I share here my workaround based on TryGetValue and this helper:

let getOptionFromExcel (optional:obj) =
    match optional with
    | :? int as a -> Some (double a)
    | :? double as d -> Some d
    | _ -> None

as well as

let getDecimalOptionFromExcel : obj -> decimal option =
    getDoubleOptionFromExcel >> Option.map decimal

Usage examples

SizeTON = e.TryGetValue 5 "Size TON" |> getDecimalOptionFromExcel
SizeCbm = e.TryGetValue 6 "Size cbm" |> getDecimalOptionFromExcel
 QtyTons = 
     e.TryGetValue 5 "Size TON"
     |> getOptionFromExcel
     |> function
     | Some n -> decimal n
     | None -> 0m
     // instead of    
     // decimal e.``Size TON``; //https://github.com/fsprojects/ExcelProvider/issues/56
jackfoxy commented 4 years ago

@giuliohome when I looked, the number of lines was easy to find in the code. IIRC it was something like 25 or 50. I haven't used this TP in well over a year, so I have no current feedback. My memory is it could be a lot better. That said, even with improvements I have no plans to use it in the future.

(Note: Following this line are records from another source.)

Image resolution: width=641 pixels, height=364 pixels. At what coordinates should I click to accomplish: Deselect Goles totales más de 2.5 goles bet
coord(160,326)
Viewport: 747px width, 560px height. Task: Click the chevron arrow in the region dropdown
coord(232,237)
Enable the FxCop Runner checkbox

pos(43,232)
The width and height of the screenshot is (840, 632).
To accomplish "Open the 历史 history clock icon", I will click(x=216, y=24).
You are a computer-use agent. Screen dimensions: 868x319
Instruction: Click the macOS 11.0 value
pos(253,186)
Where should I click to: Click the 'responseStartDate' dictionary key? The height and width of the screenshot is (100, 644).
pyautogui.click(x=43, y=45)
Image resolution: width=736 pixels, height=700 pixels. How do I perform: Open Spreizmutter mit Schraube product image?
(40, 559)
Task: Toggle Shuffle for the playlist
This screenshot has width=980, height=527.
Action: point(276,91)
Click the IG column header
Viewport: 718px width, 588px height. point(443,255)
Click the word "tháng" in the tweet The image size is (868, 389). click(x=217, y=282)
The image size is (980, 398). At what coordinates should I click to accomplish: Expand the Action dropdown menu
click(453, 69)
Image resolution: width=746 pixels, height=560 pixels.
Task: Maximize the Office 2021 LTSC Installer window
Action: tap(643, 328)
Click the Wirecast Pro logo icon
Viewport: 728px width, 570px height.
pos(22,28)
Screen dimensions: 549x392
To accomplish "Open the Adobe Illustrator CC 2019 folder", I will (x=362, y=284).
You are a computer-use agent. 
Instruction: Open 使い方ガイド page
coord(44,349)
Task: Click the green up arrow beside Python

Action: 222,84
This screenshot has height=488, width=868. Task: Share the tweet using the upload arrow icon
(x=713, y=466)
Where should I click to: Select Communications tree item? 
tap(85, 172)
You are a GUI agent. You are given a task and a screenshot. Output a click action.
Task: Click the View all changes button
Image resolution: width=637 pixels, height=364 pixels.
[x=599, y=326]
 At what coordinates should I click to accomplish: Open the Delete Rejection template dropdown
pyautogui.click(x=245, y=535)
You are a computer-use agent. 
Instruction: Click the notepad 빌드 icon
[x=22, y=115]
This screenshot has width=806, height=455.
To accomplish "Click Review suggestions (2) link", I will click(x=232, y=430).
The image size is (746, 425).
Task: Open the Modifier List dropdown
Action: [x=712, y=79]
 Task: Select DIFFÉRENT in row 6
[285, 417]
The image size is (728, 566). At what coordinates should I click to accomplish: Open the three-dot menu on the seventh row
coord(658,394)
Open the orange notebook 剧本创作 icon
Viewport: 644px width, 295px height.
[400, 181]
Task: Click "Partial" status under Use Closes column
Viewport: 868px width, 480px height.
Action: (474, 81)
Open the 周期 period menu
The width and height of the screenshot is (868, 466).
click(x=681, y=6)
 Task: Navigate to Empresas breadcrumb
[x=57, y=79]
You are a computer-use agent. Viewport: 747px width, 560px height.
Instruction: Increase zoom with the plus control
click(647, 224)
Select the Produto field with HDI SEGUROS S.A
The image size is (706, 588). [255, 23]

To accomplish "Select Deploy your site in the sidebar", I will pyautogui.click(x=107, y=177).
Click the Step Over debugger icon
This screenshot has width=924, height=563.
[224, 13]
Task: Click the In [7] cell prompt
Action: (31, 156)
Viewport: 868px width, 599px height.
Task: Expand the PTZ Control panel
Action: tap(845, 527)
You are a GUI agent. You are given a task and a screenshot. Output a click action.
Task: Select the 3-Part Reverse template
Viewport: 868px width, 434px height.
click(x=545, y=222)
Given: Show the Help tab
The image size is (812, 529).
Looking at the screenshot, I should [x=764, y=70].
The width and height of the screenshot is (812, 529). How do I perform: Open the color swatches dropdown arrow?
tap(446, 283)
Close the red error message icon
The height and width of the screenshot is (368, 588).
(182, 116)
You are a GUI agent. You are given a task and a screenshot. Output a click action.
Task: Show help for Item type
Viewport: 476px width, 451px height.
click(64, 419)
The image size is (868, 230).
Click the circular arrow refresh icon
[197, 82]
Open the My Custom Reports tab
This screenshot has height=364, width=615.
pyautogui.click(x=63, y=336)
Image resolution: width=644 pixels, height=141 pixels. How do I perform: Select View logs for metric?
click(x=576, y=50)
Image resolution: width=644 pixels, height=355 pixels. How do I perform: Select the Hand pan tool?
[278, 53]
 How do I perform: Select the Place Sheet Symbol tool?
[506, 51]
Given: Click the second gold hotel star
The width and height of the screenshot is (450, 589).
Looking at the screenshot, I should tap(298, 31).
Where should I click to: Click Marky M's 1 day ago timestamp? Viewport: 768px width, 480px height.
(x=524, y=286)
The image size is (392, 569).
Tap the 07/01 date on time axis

giuliohome commented 4 years ago

Hi @jackfoxy thanks for your reply. It' strange, I have a blank after 3 or 4 lines and the field is interpreted as a float/double... and it throws an exception on the blank/row Will double check it again, if I overlooked anything or if I introduced the bug in my part of code (actually I like my "workaround" anyway...)

jackfoxy commented 4 years ago

@giuliohome I recall other typing issues. You probably found one I experienced. I filed 3 issues, all on the same day, which addressed the most egregious problems I was having. I think it was not long after this I dismantled all the Excel processing and banned Excel file submission in our company. That's how I solved the problem.

giuliohome commented 4 years ago

@jackfoxy thanks for sharing your experience and feel free to unsubscribe from the issue.

Really, I was writing to the maintainers of this project.